Amparo Badiola, protagonista de ‘Amama’, que llega mañana a los cines.

«Morí a los 34 años, cuando mi marido falleció. Desde entonces sobrevivo»

Asier Altuna encontró a su 'Amama' de casualidad en un bar: una ‘niña de la guerra’ de 83 años con una vida de película

Oskar Belategui

Jueves, 15 de octubre 2015, 02:26

Parece una peripecia salida de un relato de Paul Auster pero es la pura realidad. Amparo Badiola ha tardado ochenta años en volver a ponerse delante de una cámara de cine. A los cinco vivía en Pasajes y a punto estuvo de convertirse en la ... Shirley Temple española. «En aquellos tiempos ella estaba de moda, era una niña muy guapa con ricitos que bailaba», alecciona. «Mi madre siempre me decía que yo iba a ser estrella de cine.
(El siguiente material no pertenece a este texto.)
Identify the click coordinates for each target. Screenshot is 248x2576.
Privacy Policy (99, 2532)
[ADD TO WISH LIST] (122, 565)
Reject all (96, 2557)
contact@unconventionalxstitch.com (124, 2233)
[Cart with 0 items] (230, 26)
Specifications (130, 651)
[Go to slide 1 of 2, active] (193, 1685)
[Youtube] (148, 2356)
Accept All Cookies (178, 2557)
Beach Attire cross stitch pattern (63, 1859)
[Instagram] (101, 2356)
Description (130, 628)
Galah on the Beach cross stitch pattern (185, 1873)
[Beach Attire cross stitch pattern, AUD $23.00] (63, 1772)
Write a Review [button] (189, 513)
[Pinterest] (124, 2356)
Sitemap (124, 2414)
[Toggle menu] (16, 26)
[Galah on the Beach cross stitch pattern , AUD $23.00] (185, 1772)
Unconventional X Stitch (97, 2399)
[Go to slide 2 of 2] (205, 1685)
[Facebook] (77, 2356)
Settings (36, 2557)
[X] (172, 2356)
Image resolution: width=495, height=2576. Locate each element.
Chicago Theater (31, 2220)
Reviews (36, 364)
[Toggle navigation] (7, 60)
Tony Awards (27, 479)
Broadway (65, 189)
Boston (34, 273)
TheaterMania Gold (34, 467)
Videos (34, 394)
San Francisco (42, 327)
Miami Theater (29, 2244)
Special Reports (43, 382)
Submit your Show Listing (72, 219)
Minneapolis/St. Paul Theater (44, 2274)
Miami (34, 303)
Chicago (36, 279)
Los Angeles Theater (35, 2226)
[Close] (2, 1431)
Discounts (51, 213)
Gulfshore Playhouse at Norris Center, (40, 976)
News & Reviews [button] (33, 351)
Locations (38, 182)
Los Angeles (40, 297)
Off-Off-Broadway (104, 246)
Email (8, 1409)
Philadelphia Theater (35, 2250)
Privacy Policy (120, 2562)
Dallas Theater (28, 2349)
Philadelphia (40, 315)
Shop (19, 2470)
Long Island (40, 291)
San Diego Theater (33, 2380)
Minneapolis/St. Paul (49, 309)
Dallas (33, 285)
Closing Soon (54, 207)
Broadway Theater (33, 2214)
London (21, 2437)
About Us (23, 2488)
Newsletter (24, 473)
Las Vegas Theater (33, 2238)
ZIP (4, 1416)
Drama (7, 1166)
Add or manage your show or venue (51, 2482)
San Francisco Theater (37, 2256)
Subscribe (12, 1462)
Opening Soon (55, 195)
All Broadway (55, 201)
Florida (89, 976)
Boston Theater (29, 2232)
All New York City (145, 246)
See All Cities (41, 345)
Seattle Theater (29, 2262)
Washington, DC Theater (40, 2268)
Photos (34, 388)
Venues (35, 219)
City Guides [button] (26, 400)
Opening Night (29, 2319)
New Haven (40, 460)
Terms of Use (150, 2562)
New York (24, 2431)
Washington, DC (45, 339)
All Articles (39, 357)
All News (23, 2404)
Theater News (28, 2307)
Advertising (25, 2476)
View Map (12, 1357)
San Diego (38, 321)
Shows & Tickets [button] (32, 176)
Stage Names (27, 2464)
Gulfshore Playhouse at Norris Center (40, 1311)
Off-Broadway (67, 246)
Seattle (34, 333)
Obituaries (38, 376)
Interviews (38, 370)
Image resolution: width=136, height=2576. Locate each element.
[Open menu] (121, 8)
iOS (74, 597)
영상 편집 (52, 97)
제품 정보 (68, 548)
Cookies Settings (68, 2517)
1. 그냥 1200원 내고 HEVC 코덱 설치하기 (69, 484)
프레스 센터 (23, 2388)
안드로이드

Unos enloquecieron con la niña que era yo y la convencieron para que me llevara a Gijón a rodar una película». Por culpa de la Guerra Civil el rodaje se interrumpió y la cinta nunca vio la luz. Amparo conserva flashes de aquella aventura. «Recuerdo la claqueta. Me vistieron de marinero y hacía de pescadera. Bailaba sobre una mesa y gritaba ¡sardinas vendo!».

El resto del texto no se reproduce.